Illustrative workflow: In epilepsy or depression follow-up, a patient could complete a PoT rating plus a one-minute timing task alongside routine PROs (sleep, fatigue, mood). Increased variability and marked PoT–task dissociation would be interpreted as potential indicators of reduced timing-control stability, prompting targeted review of state factors (recent stress load, sleep disruption, medication changes) rather than being treated as a fixed cognitive deficit.
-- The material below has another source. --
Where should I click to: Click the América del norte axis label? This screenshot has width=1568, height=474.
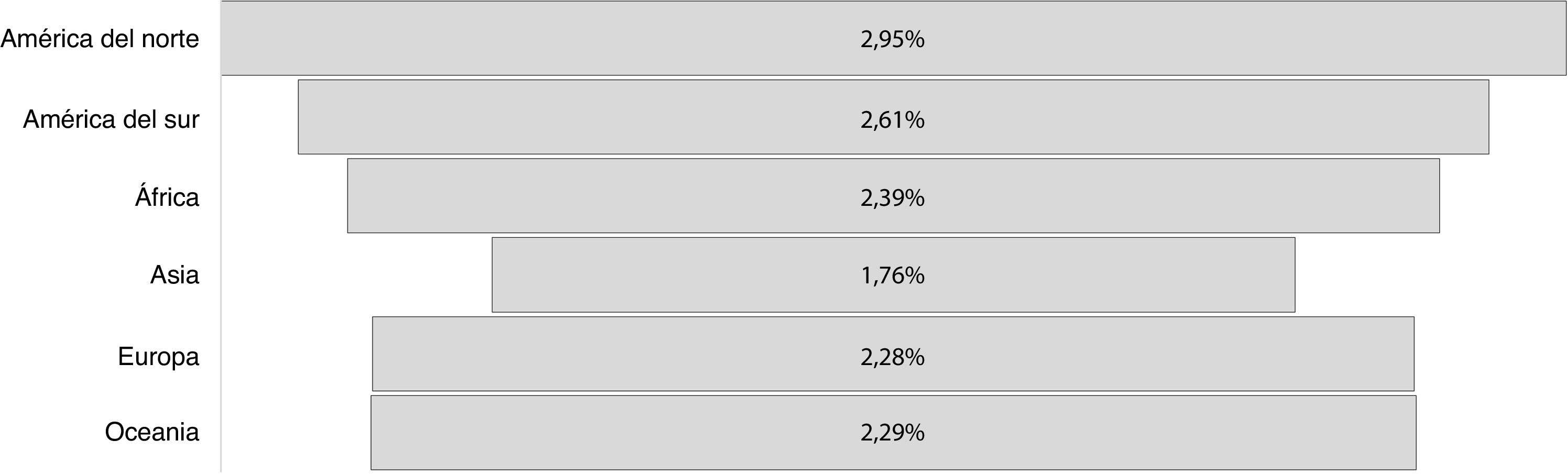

For future research, several directions appear particularly important. Longitudinal designs are needed to examine how timing disturbances fluctuate with changes in symptoms, treatment, and daily context. Studies should explicitly report task characteristics and distinguish between different temporal constructs to improve comparability across investigations. Finally, incorporating continuous or repeated measures of timing may help capture dynamic state changes that are missed by single-session assessments.

11. Limitations

This review has several limitations that should be acknowledged. First, as a narrative review, it does not provide a quantitative synthesis of effect sizes, and the strength of evidence varies across conditions and paradigms. Although the literature on temporal processing is extensive, methodological heterogeneity limits direct comparison between studies. Second, many investigations rely on small sample sizes and cross-sectional designs, reducing generalizability and limiting causal inference. Differences in task design, interval range, and instructions further contribute to inconsistent findings, particularly when subjective and objective measures of time are conflated. Third, subjective reports of time experience are inherently influenced by memory, language, and introspective ability, which may be altered in clinical populations. As a result, subjective passage-of-time judgments should be interpreted cautiously and in conjunction with behavioral data.
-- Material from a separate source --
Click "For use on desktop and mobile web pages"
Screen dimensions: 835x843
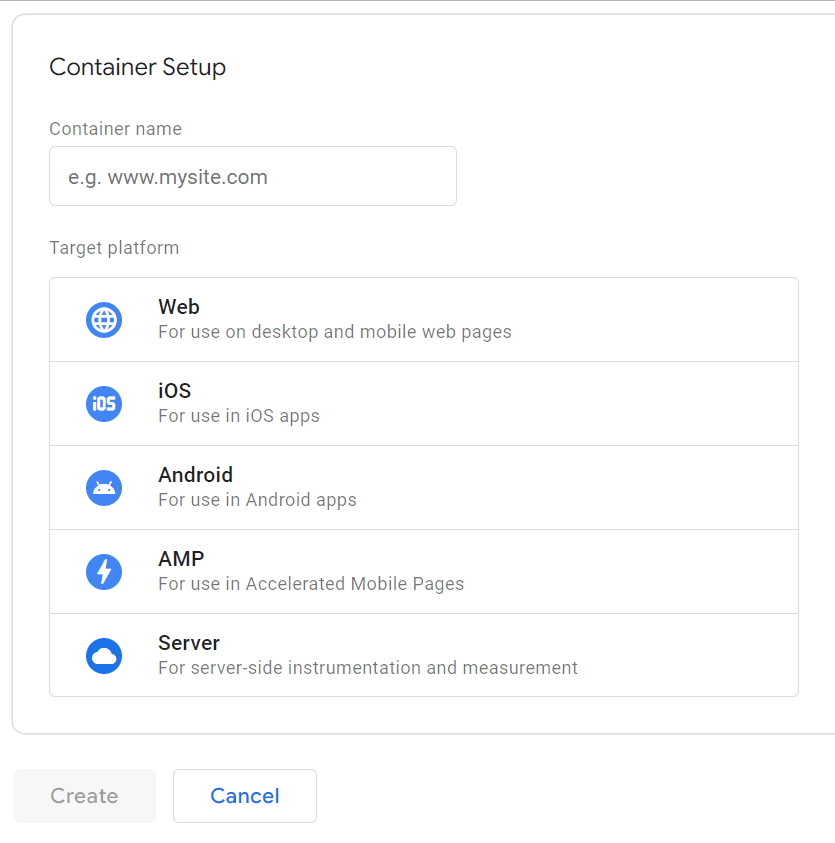[334, 332]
Medication effects represent an important confound in clinical timing studies. Antidepressants and anxiolytics may alter arousal and attentional control; antiepileptic drugs may affect processing speed, vigilance, and variability; dopaminergic therapy in PD can change both motor output and timing calibration. Many studies do not report medication status in sufficient detail, which limits interpretability and may partly explain heterogeneous results across tasks and samples. Importantly, medication influences may reflect both acute dose-dependent effects on timing and arousal and longer-term neuroadaptive changes with chronic treatment, which may contribute differently to state-like versus trait-like timing alterations.
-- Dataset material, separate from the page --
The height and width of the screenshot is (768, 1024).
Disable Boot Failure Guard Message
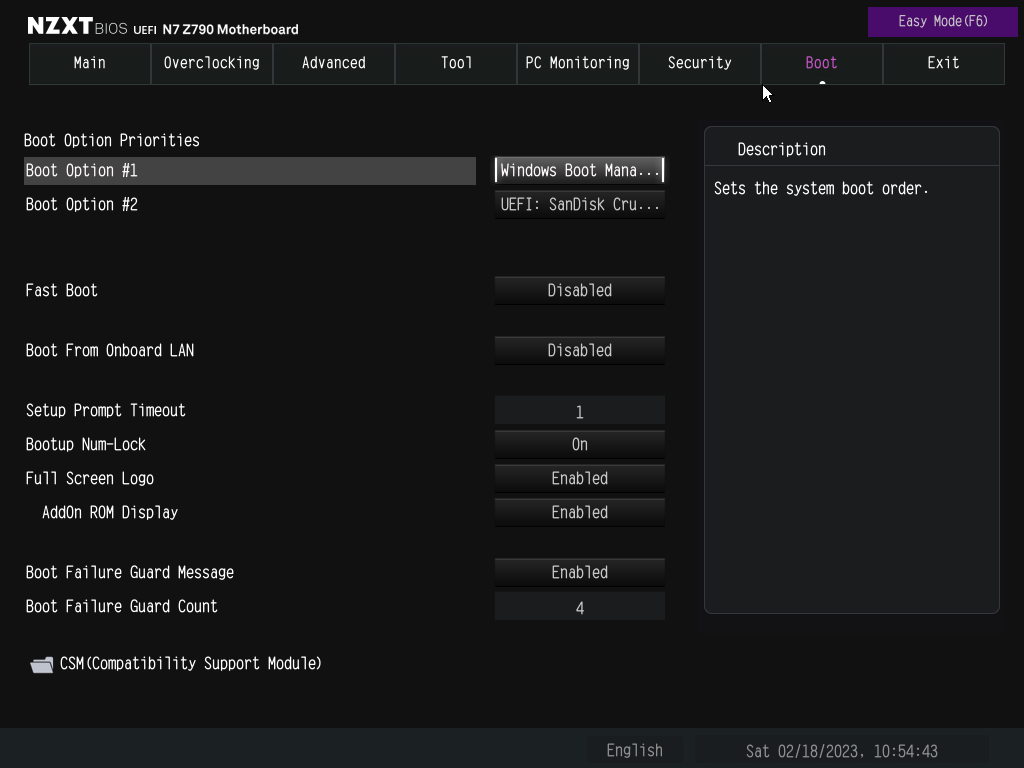click(x=579, y=572)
Finally, the review focuses on short-range internal timing and does not address longer temporal scales, such as circadian rhythms, in detail. Interactions between short-range timing and longer biological rhythms may be relevant but fall outside the scope of the present synthesis.

12. Conclusions

Distortions of internal timing are a common but often underappreciated feature across stress-related states, affective disorders, and neurological conditions. Evidence reviewed here suggests that these disturbances are best understood as state-dependent and dynamically organized phenomena, characterized by increased variability, context sensitivity, and dissociation between subjective experience and task-based performance. Rather than reflecting a single impaired mechanism, altered timing appears to emerge from changes in the coordination of cognitive, affective, and neurobiological processes. Recognizing internal timing as a flexible, state-sensitive function may help reconcile heterogeneous findings across paradigms and conditions. Future research adopting state-aware and methodologically transparent approaches may clarify the clinical relevance of temporal measures and their potential role in understanding adaptive and maladaptive changes in brain–behavior dynamics.